Alex Crichton 770964adac
Update and revamp wasm32 SIMD intrinsics (#874)
Lots of time and lots of things have happened since the simd128 support
was first added to this crate. Things are starting to settle down now so
this commit syncs the Rust intrinsic definitions with the current
specification (https://github.com/WebAssembly/simd). Unfortuantely not
everything can be enabled just yet but everything is in the pipeline for
getting enabled soon.

This commit also applies a major revamp to how intrinsics are tested.
The intention is that the setup should be much more lightweight and/or
easy to work with after this commit.

At a high-level, the changes here are:

* Testing with node.js and `#[wasm_bindgen]` has been removed. Instead
  intrinsics are tested with Wasmtime which has a nearly complete
  implementation of the SIMD spec (and soon fully complete!)

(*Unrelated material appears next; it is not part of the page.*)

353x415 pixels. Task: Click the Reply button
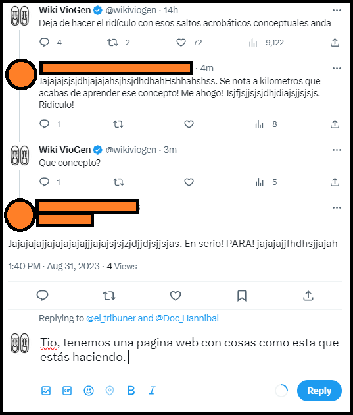319,391
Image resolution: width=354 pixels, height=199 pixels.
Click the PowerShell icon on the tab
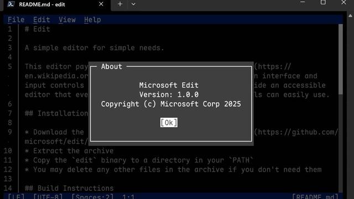(x=11, y=4)
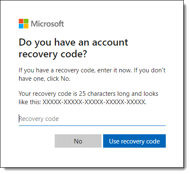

* Testing is switched to `wasm32-wasi` to make idiomatic Rust bits a bit
  easier to work with (e.g. `panic!)`

* Testing of this crate's simd128 feature for wasm is re-enabled. This
  will run on CI and both compile and execute intrinsics. This should
  bring wasm intrinsics to the same level of parity as x86 intrinsics,
  for example.

* New wasm intrinsics have been added:
  * `iNNxMM_loadAxA_{s,u}`
  * `vNNxMM_load_splat`
  * `v8x16_swizzle`
  * `v128_andnot`
  * `iNNxMM_abs`
  * `iNNxMM_narrow_*_{u,s}`
  * `iNNxMM_bitmask` - commented out until LLVM is updated to LLVM 11
  * `iNNxMM_widen_*_{u,s}` - commented out until
    bytecodealliance/wasmtime#1994 lands
  * `iNNxMM_{max,min}_{u,s}`
  * `iNNxMM_avgr_u`

* Some wasm intrinsics have been removed:
  * `i64x2_trunc_*`
  * `f64x2_convert_*`
  * `i8x16_mul`

* The `v8x16.shuffle` instruction is exposed. This is done through a
  `macro` (not `macro_rules!`, but `macro`). This is intended to be
  somewhat experimental and unstable until we decide otherwise. This
  instruction has 16 immediate-mode expressions and is as a result
  unsuited to the existing `constify_*` logic of this crate. I'm hoping
  that we can game out over time what a macro might look like and/or
  look for better solutions. For now, though, what's implemented is the
  first of its kind in this crate (an architecture-specific macro), so
  some extra scrutiny looking at it would be appreciated.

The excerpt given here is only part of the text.